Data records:
= = = = = = =

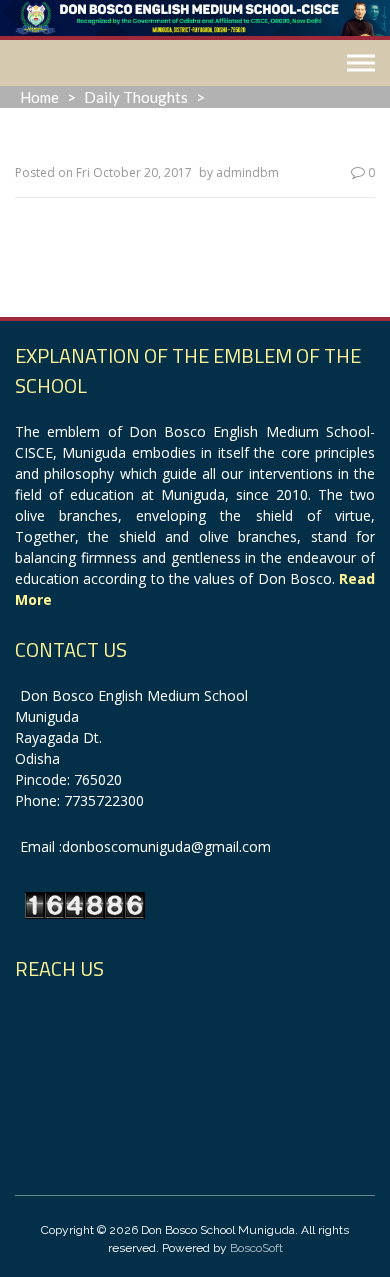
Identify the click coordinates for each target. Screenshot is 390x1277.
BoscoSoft (256, 1248)
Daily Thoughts (136, 97)
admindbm (247, 172)
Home (39, 97)
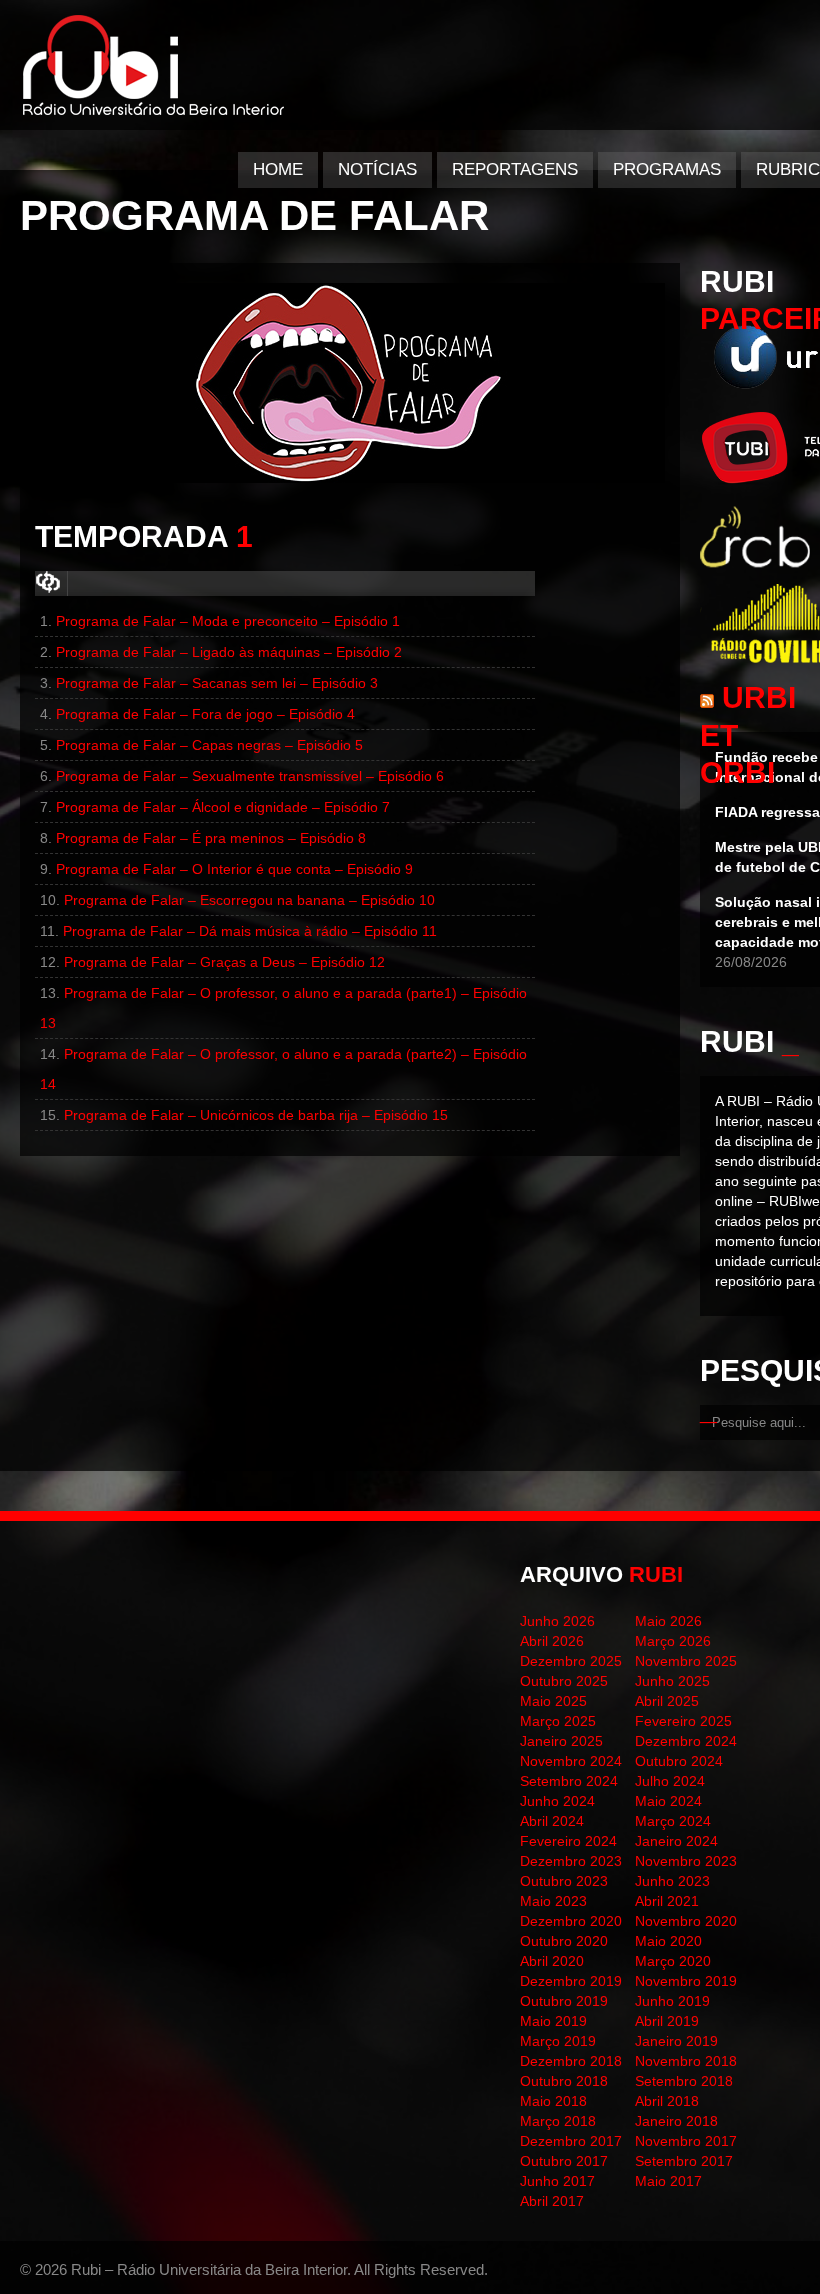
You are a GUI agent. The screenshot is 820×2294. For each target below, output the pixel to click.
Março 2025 (558, 1721)
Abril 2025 (667, 1701)
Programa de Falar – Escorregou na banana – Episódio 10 (249, 900)
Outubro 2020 (564, 1941)
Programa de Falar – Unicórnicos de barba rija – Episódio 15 (256, 1115)
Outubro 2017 (564, 2161)
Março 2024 (673, 1821)
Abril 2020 (552, 1961)
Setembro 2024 (569, 1781)
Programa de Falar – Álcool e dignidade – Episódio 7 (223, 807)
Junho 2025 (672, 1681)
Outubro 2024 (679, 1761)
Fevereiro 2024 (568, 1841)
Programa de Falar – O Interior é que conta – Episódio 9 (234, 869)
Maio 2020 (668, 1941)
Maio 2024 (668, 1801)
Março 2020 (673, 1961)
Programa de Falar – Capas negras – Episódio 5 (209, 745)
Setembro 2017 (684, 2161)
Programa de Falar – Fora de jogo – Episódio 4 (205, 714)
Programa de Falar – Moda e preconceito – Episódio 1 (228, 621)
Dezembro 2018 (571, 2061)
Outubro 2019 (564, 2001)
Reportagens (515, 169)
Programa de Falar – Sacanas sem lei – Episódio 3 (217, 683)
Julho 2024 (670, 1781)
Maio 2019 (553, 2021)
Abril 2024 (552, 1821)
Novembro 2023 (686, 1861)
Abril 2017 (552, 2201)
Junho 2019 (672, 2001)
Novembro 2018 (686, 2061)
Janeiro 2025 (561, 1741)
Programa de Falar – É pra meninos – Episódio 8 (211, 838)
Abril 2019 (667, 2021)
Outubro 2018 (564, 2081)
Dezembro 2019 (571, 1981)
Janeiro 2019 (676, 2041)
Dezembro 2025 (571, 1661)
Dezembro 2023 (571, 1861)
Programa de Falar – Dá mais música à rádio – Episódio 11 (250, 931)
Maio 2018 (553, 2101)
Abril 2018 (667, 2101)
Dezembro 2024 (686, 1741)
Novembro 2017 (686, 2141)
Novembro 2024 (571, 1761)
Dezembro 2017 (571, 2141)
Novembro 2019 (686, 1981)
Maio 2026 (668, 1621)
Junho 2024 (557, 1801)
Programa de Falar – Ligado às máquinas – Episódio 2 (229, 652)
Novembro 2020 (686, 1921)
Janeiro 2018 (676, 2121)
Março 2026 (673, 1641)
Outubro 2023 (564, 1881)
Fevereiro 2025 (683, 1721)
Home (278, 169)
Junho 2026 (557, 1621)
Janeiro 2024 (676, 1841)
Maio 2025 (553, 1701)
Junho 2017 (557, 2181)
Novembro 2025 (686, 1661)
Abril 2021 (667, 1901)
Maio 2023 (553, 1901)
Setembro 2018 (684, 2081)
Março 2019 (558, 2041)
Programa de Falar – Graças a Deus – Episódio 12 (224, 962)
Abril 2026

= = = = = = =

■ **Work to be completed**
In the data above, find each line that has the word "Março" and copy it out.

■ **Exercise solution**
Março 2025 (558, 1721)
Março 2024 (673, 1821)
Março 2020 (673, 1961)
Março 2026 (673, 1641)
Março 2019 (558, 2041)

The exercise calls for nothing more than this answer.